**Work required**
In the data below, take the lines from the line with "Click the 'Retirements'" up to and including the line with "pos(267,658)", and rewrite them with every "Screen dimensions" renamed to "Screenshot size" and nothing else changed. Leave the pictures out of your answer.

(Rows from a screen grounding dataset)
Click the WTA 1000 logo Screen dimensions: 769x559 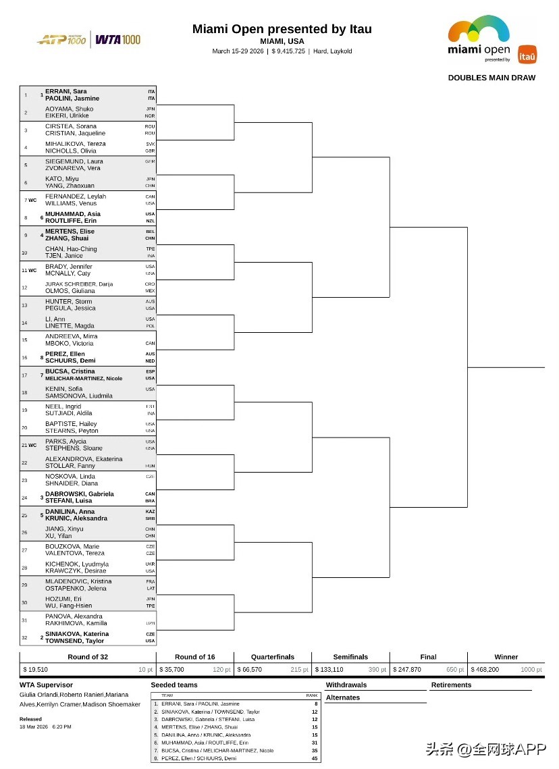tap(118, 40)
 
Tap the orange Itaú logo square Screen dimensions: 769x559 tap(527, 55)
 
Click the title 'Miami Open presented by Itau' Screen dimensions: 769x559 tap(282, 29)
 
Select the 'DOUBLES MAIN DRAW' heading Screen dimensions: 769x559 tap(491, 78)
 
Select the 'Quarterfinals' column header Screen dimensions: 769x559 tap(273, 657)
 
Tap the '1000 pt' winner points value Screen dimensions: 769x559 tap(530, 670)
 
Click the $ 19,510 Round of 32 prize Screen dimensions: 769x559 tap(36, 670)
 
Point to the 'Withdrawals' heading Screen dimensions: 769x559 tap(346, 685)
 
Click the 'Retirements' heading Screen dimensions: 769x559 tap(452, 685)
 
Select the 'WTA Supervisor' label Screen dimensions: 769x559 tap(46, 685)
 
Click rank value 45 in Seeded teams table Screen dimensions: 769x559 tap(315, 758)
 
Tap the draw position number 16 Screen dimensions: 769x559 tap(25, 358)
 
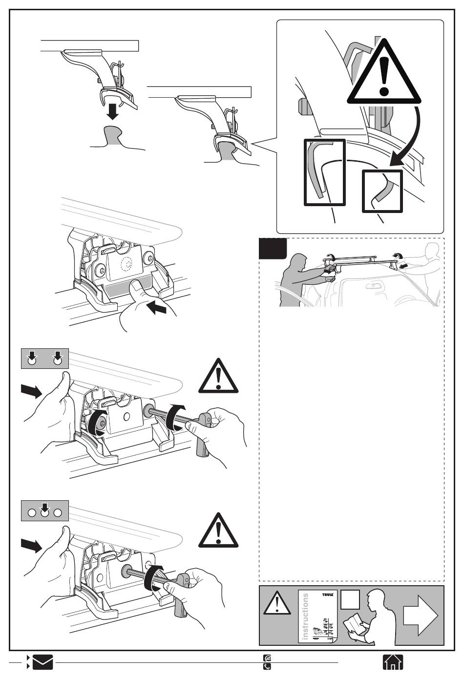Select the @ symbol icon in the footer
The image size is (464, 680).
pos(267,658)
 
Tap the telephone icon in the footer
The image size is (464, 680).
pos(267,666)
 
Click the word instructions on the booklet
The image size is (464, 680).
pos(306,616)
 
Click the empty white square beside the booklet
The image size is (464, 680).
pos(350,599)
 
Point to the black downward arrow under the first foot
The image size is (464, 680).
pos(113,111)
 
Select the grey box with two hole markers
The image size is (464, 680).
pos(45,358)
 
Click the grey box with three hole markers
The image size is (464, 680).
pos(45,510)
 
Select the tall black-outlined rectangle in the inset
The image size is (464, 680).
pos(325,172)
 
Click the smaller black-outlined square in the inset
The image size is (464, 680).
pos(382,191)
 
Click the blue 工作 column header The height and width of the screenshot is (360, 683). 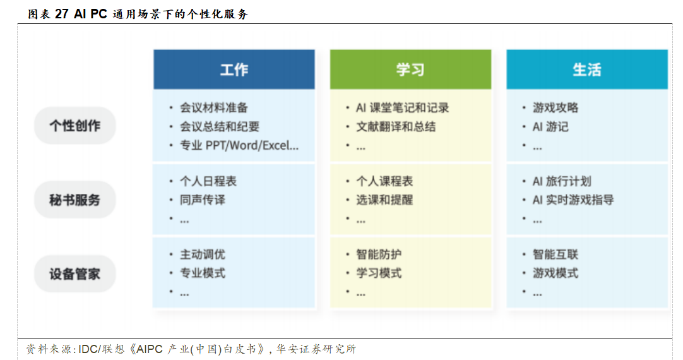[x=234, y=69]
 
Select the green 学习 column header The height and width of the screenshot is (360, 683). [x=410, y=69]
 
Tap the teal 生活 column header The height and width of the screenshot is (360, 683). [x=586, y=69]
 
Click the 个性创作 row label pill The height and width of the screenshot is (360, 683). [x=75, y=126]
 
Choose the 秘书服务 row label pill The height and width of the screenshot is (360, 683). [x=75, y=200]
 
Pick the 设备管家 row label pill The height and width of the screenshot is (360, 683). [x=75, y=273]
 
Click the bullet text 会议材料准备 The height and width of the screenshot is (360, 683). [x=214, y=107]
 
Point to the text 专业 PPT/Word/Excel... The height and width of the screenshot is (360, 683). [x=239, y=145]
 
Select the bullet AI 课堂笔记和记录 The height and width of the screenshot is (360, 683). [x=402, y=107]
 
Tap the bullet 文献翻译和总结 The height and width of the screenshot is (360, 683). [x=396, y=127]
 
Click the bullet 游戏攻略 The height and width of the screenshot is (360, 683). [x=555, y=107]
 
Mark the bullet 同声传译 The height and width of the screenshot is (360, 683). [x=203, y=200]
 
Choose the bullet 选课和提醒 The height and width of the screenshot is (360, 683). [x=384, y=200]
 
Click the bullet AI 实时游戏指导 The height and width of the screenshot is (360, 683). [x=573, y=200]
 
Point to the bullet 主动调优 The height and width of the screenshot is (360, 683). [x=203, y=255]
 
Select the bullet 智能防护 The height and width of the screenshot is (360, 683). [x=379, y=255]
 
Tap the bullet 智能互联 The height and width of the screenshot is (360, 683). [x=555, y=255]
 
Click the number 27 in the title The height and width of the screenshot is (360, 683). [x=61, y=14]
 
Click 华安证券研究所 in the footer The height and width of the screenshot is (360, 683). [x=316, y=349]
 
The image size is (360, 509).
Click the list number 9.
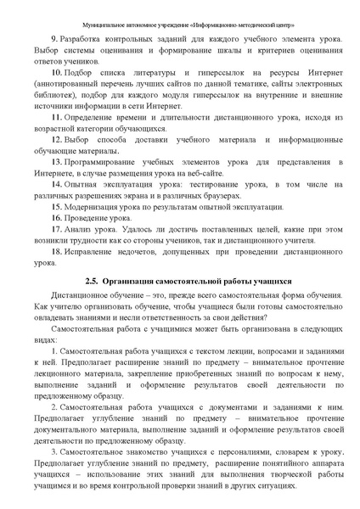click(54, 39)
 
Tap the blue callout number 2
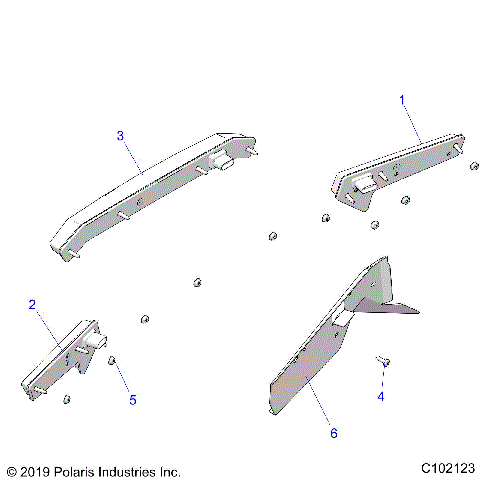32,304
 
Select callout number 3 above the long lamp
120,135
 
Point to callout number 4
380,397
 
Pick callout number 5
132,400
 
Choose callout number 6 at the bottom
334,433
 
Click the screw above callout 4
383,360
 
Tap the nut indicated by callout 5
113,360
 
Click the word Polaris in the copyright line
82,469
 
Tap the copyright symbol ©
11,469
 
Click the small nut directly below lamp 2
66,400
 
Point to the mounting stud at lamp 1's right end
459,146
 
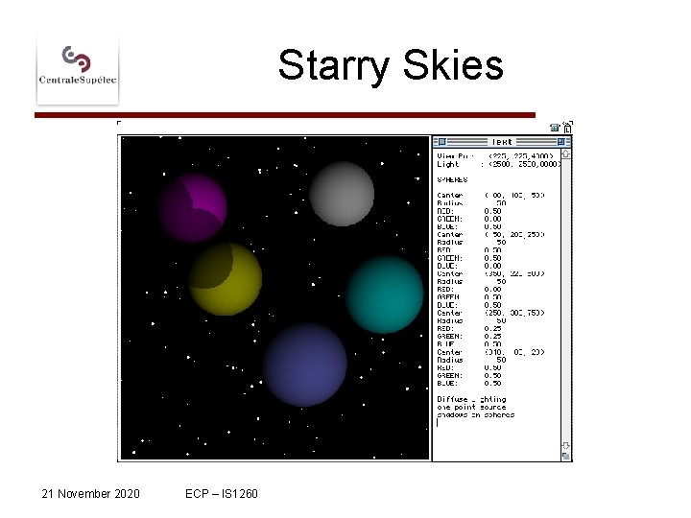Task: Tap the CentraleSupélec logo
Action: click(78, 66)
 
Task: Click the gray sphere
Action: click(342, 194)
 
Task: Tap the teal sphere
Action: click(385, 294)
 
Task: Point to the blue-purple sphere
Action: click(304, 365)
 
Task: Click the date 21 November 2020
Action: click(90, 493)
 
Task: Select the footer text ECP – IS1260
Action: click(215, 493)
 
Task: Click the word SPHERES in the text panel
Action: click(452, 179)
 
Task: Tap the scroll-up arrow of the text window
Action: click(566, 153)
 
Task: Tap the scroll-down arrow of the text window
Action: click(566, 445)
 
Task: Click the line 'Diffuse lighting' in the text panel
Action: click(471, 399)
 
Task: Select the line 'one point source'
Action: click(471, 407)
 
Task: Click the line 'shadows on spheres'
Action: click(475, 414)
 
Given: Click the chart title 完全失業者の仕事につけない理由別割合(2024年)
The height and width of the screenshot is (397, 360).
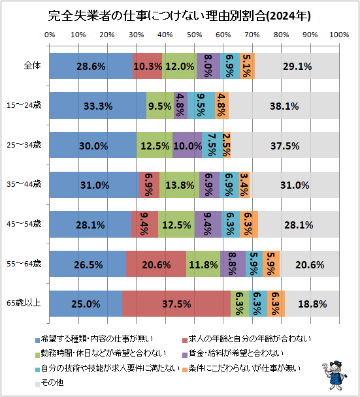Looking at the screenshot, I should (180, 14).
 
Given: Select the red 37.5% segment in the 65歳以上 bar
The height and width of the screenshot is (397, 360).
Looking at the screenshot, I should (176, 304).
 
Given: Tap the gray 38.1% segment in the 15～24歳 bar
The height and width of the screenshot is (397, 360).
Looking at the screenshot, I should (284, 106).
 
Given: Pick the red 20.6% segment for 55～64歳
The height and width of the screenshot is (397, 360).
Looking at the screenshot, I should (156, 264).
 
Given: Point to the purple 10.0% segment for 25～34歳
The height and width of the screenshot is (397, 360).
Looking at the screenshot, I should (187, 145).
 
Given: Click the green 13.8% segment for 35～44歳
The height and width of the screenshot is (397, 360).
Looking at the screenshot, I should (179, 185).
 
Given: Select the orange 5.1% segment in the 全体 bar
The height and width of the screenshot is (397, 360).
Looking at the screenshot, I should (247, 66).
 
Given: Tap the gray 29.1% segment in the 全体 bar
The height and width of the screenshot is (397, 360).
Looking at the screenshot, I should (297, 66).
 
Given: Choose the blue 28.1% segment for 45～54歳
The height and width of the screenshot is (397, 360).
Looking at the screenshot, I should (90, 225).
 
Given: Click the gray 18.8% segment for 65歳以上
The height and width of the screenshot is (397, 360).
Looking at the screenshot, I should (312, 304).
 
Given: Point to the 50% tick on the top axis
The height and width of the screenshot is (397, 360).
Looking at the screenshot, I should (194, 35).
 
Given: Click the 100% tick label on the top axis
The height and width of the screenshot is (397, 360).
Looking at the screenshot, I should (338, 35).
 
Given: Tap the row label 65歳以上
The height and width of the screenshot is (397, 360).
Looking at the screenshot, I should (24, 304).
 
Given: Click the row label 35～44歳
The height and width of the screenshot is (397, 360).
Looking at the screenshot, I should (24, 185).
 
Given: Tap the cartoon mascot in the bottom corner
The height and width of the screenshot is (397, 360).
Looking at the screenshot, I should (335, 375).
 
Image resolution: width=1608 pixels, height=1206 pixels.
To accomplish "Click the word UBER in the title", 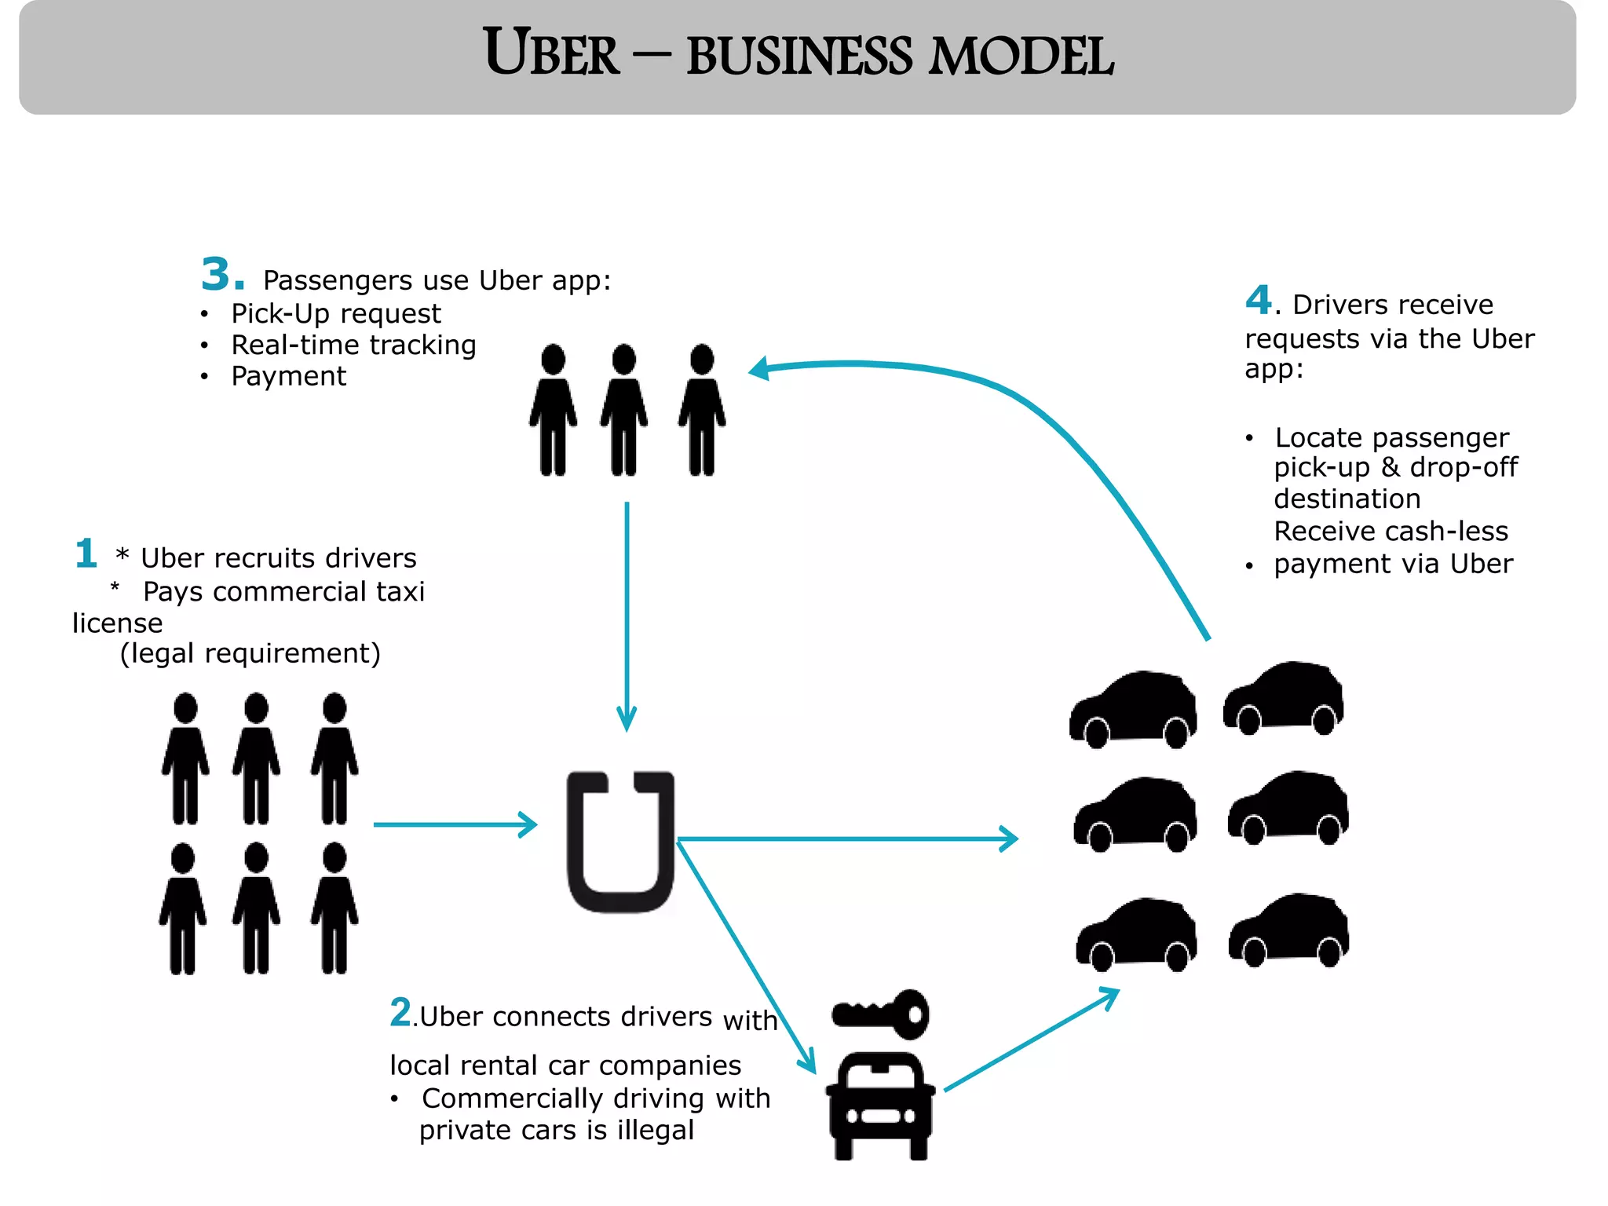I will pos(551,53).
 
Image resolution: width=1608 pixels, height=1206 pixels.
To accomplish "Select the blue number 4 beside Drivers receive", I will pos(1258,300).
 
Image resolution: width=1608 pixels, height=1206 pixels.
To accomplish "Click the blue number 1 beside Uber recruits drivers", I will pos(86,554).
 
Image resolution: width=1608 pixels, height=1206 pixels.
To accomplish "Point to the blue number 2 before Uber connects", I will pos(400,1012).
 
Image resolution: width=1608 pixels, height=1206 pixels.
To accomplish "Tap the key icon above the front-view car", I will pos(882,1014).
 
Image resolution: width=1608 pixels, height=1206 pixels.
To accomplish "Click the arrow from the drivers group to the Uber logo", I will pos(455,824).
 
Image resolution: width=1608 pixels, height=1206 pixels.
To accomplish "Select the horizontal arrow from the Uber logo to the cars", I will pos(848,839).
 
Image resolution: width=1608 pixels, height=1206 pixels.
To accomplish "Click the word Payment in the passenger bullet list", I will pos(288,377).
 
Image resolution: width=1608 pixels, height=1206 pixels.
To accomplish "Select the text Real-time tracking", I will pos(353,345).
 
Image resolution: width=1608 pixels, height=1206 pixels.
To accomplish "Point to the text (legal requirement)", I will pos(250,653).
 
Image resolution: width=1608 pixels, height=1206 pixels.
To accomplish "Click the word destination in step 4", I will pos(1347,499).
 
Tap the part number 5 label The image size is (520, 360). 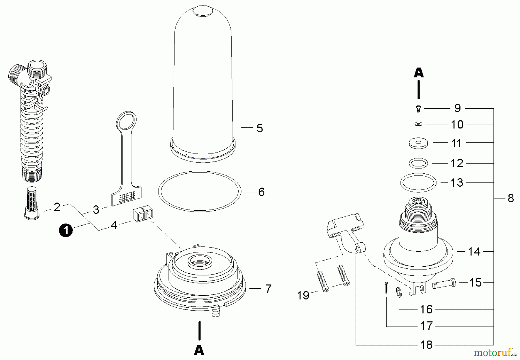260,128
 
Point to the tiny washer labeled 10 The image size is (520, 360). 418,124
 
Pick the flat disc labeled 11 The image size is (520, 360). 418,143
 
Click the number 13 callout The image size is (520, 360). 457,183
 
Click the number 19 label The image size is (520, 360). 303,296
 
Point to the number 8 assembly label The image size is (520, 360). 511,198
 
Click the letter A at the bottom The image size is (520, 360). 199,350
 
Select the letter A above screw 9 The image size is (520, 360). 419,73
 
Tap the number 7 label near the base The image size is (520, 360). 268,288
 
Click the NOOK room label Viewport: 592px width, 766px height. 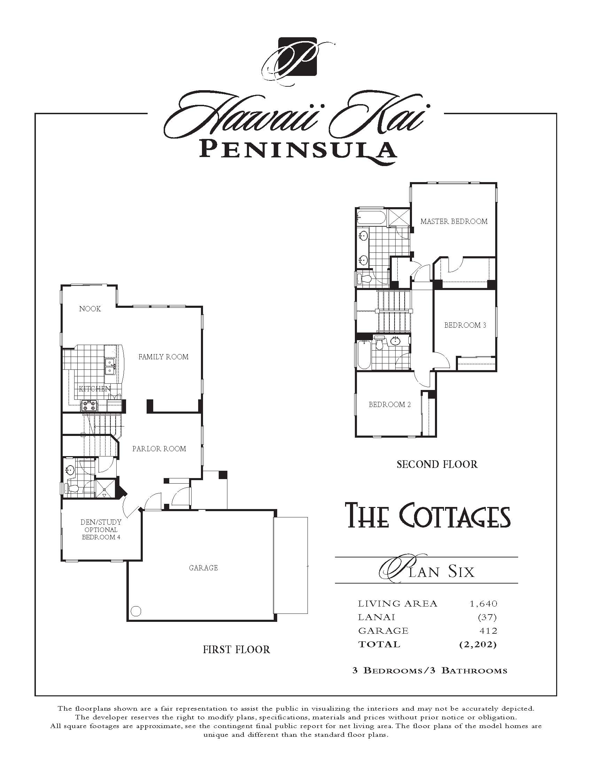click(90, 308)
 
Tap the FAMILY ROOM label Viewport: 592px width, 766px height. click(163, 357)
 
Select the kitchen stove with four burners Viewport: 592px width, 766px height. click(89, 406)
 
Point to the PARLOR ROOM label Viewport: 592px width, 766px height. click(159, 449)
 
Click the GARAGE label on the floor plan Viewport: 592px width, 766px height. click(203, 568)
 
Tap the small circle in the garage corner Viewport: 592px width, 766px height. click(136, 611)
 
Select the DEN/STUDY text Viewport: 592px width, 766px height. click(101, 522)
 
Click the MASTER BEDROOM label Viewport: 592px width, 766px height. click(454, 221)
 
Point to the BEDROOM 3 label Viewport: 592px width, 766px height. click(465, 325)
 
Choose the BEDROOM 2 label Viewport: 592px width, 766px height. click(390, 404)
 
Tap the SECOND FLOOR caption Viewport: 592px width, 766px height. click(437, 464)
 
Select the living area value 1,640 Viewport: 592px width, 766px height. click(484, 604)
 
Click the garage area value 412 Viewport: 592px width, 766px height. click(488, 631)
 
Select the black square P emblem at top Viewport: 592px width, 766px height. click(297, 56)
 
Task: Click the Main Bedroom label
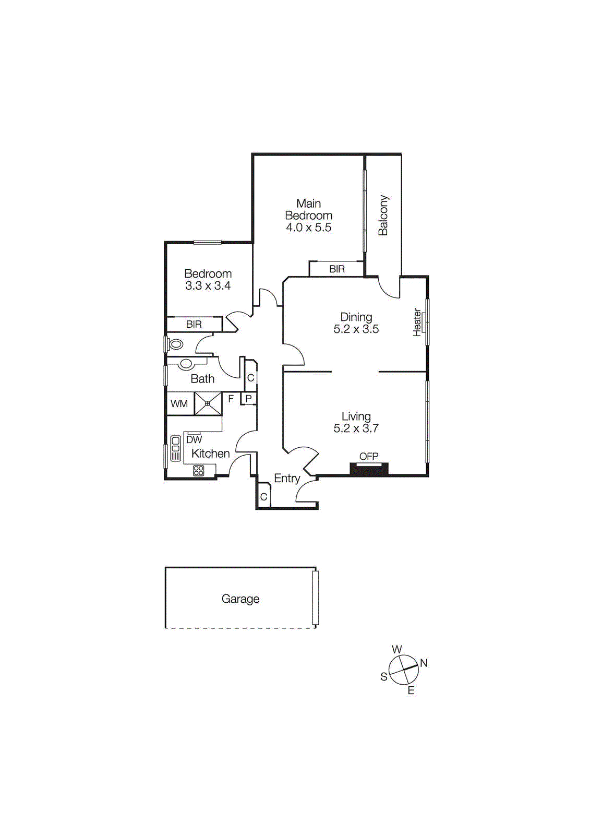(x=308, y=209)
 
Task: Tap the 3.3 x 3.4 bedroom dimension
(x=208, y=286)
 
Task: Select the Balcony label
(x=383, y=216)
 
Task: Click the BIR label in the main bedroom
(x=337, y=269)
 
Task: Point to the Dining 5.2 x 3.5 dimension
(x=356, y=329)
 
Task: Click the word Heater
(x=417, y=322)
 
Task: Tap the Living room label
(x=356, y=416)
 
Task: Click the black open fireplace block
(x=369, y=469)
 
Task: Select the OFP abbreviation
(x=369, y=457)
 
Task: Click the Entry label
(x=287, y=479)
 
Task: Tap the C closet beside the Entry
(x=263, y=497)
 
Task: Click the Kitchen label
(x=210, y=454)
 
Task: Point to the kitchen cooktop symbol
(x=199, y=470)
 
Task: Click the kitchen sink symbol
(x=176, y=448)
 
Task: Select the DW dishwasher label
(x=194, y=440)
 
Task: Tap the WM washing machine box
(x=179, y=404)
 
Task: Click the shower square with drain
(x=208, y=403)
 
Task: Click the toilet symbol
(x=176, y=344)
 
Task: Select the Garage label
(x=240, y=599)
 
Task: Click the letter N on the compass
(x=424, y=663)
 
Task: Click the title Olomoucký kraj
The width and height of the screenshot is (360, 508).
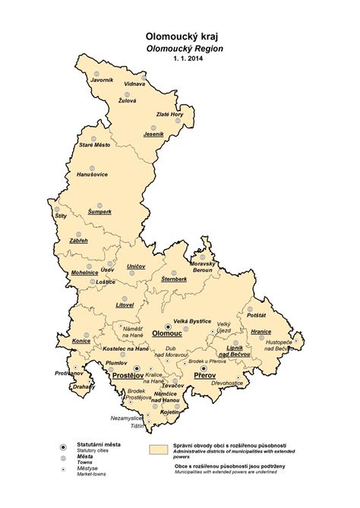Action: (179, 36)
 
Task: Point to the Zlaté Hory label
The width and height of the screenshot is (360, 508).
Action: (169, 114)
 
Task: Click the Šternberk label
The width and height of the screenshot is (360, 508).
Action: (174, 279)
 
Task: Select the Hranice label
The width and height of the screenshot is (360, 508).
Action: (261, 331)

**Task output**
Click the 'Retirements' heading Screenshot size: 769x559 tap(452, 685)
 
Select the 'WTA Supervisor' label Screenshot size: 769x559 tap(46, 685)
 
Click rank value 45 in Seeded teams table Screenshot size: 769x559 tap(315, 758)
 
Tap the draw position number 16 Screenshot size: 769x559 tap(25, 358)
 
Select the @ symbol icon in the footer
The image size is (464, 680).
pos(267,658)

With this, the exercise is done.